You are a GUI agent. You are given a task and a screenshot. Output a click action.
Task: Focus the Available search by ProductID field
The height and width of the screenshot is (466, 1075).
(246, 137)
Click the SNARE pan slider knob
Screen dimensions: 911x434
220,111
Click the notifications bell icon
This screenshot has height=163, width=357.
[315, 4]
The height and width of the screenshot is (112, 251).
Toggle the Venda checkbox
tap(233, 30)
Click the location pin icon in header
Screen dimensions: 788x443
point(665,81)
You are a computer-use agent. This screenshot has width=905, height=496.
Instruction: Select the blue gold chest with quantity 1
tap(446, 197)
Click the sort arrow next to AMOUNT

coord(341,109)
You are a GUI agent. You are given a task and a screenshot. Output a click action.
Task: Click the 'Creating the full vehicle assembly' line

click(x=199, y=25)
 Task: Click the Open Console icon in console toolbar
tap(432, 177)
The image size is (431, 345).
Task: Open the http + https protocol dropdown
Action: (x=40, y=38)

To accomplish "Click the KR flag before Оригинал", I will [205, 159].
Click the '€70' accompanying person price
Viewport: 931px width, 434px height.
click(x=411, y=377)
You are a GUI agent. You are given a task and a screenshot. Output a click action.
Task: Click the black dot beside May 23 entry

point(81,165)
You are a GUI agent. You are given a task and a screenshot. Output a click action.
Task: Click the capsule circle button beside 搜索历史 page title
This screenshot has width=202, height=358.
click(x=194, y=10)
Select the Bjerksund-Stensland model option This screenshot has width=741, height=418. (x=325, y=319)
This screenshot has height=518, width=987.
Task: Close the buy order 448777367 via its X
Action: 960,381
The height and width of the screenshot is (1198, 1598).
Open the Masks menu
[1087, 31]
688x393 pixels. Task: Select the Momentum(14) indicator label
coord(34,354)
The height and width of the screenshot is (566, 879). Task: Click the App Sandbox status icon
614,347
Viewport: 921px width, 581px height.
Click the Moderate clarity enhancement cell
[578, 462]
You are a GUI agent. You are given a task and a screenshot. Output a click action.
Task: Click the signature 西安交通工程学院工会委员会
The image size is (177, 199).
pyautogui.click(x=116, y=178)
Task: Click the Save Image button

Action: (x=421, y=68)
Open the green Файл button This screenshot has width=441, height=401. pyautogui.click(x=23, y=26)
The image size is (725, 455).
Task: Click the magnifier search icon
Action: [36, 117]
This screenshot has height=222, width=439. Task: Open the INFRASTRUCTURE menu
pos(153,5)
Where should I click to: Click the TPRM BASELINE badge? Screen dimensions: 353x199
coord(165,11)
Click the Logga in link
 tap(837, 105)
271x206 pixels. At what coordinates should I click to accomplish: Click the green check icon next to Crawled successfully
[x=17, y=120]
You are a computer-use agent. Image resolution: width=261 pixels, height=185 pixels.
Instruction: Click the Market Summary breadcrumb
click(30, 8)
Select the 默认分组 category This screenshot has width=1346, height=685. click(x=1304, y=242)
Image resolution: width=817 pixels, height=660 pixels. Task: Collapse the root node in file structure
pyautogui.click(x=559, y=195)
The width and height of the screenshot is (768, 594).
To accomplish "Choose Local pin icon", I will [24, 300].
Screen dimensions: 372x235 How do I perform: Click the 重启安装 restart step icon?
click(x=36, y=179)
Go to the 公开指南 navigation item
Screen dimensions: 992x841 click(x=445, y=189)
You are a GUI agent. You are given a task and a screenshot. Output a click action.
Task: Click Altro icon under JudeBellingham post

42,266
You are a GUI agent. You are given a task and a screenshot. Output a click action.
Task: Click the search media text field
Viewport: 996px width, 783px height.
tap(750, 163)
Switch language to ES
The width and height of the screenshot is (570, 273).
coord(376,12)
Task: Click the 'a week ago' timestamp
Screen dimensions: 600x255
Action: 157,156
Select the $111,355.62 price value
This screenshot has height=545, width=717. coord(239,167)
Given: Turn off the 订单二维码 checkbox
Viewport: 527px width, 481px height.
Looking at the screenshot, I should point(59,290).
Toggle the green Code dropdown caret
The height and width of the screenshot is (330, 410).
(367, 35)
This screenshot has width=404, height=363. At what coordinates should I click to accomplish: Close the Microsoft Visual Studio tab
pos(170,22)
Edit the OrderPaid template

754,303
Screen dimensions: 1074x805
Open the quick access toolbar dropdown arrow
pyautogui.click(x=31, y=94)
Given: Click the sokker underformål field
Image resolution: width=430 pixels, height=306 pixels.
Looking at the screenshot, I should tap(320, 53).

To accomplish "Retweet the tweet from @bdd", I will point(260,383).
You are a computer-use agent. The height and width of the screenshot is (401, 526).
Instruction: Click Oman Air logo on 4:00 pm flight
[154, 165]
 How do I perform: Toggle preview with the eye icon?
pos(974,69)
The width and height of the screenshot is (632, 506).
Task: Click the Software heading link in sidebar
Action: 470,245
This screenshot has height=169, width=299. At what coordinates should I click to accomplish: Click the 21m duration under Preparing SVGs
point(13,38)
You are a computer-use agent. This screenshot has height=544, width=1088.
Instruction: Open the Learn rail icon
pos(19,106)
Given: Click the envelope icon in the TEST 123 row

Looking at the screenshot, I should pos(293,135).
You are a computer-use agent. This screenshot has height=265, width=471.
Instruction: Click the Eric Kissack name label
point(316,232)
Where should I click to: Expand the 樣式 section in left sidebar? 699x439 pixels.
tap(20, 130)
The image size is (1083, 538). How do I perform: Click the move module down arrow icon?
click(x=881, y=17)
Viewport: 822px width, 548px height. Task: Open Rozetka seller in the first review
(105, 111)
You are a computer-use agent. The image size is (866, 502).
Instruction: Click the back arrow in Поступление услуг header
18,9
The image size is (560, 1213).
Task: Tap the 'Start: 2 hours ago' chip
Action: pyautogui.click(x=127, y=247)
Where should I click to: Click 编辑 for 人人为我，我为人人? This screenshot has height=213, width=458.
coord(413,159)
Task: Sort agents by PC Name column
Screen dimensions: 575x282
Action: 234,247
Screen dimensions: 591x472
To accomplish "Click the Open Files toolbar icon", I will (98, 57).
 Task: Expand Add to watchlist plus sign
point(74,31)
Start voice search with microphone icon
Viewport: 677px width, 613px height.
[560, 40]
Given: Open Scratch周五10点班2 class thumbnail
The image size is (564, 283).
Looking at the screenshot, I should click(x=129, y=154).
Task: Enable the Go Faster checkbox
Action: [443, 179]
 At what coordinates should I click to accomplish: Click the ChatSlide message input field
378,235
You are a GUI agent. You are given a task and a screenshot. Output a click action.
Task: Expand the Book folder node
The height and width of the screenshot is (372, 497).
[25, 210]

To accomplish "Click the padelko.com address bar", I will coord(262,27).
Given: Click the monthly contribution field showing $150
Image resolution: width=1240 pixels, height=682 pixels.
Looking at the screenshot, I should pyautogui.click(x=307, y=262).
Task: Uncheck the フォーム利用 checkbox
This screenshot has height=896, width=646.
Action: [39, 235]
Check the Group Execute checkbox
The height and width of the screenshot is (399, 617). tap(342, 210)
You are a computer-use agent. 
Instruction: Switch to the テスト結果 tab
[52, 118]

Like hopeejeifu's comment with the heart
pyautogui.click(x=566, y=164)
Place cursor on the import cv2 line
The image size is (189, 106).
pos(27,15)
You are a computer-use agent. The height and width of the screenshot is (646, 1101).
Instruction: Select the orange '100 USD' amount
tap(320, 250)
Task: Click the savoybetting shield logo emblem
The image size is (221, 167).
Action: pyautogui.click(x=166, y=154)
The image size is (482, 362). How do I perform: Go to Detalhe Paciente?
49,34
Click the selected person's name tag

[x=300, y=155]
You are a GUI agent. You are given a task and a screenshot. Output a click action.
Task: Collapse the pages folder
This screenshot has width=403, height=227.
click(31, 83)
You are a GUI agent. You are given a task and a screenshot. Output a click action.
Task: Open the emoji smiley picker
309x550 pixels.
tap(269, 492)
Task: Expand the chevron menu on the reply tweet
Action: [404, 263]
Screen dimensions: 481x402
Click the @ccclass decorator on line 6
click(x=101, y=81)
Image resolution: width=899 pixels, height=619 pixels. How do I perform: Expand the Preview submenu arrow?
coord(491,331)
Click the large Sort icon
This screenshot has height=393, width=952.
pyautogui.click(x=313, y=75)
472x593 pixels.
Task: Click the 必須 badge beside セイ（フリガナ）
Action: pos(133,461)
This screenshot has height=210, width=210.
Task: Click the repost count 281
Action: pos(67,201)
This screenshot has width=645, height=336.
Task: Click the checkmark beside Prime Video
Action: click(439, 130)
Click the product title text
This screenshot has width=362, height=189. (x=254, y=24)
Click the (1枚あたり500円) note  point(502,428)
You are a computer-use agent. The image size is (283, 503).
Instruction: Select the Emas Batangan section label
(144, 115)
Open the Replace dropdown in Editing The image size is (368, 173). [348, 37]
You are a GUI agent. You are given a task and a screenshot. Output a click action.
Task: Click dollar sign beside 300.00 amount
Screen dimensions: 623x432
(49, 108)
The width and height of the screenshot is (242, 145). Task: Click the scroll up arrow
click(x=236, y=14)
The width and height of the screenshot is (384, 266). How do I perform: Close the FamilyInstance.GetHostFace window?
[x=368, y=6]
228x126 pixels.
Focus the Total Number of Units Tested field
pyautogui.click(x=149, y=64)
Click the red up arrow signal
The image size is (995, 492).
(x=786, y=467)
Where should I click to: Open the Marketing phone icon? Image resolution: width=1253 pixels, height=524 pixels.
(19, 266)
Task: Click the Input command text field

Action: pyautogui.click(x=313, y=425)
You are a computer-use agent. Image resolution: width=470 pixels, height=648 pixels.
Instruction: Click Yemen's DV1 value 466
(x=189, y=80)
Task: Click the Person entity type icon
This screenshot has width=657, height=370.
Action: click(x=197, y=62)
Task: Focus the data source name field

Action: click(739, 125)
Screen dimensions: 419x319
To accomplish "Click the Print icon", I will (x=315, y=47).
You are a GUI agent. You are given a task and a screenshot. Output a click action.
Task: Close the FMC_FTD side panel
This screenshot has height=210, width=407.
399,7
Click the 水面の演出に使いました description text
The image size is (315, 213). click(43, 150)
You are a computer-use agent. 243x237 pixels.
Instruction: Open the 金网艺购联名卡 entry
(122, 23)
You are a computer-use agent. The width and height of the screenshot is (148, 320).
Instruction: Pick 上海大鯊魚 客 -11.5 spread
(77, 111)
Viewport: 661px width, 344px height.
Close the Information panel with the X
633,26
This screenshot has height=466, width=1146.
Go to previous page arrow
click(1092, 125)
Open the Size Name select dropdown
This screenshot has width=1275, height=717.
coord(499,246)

#### Requirement:
The answer should consist of the lines from the first line of the entries through the line with "Click the SNARE pan slider knob", copied exactly.

#### Exercise response:
You are a GUI agent. You are given a task and a screenshot. Output a click action.
Task: Focus the Available search by ProductID field
The height and width of the screenshot is (466, 1075).
(246, 137)
Click the SNARE pan slider knob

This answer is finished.